Dans certaines villes, c’est le grand retour des négociations sur les prix immobiliers

Avec le coup de frein du marché immobilier, les acheteurs ont regagné un peu de pouvoir pour négocier les prix. C’est ce que montrent les données du réseau Orpi que BFM Business vous dévoile en exclusivité.

Les acheteurs sont-ils en train de reprendre un peu de pouvoir sur les vendeurs? Le net ralentissement des ventes sur le marché immobilier est en tout cas en train de redonner des marges de négociation aux acquéreurs. Pour le premier trimestre, le réseau d’agences immobilières Orpi constate ainsi une baisse de 2,5% dans le pays entre les prix affichés au départ et ceux actés à la fin.

Il ne s’agit ici que d’une moyenne nationale, avec localement des écarts bien plus grands. La palme revient en effet à Antibes, avec 5,4% de marge en ce début d’année, contre à peine 1,9% sur le trimestre précédent. “Ici les vendeurs trop gourmands sont désormais contraints d’ajuster leur prix au pouvoir d’achat des acquéreurs”, explique-t-on chez Orpi.

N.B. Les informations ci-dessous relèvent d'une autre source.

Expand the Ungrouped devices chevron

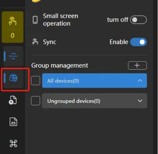[140, 101]
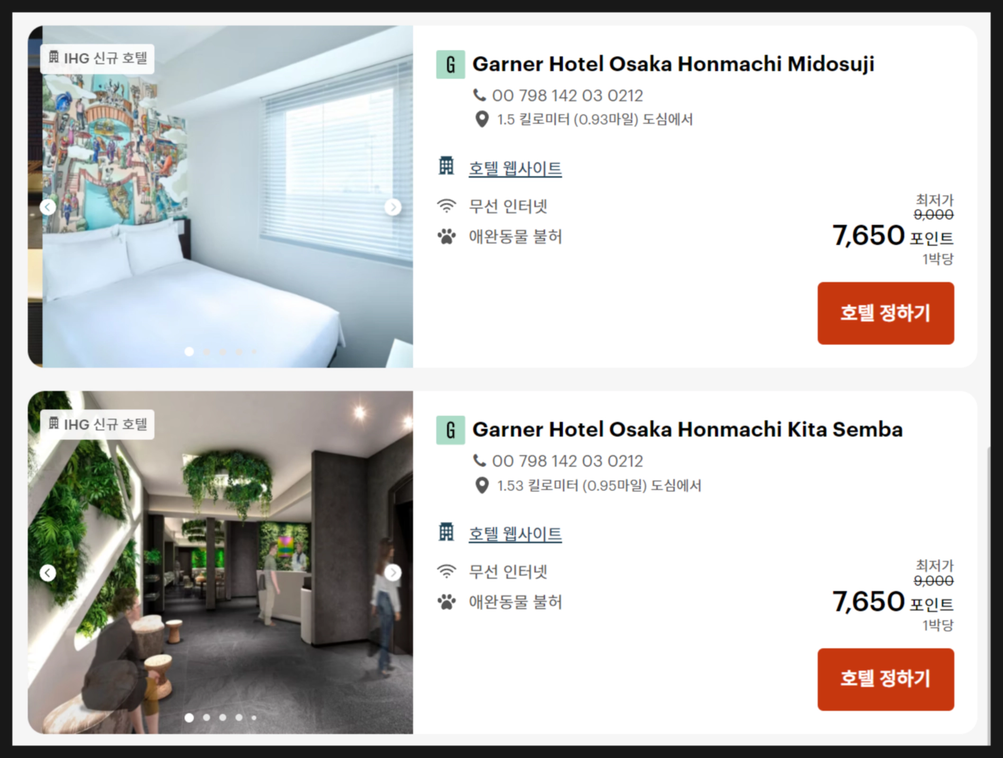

Même tendance à Vannes en Bretagne, où la marge de négociation est passée de 0.1% à 3.7% en un seul trimestre. Notez qu’on est à plus de 4% à Grenoble et Reims.

A l’inverse à Montpellier (0.2%), La Rochelle (0.9%) et Dax (1%), les marges de négociation sont quasi nulles pour les acheteurs. Preuve qu’il faudra encore un peu de temps pour que la tension sur les prix retombe réellement dans ces communes.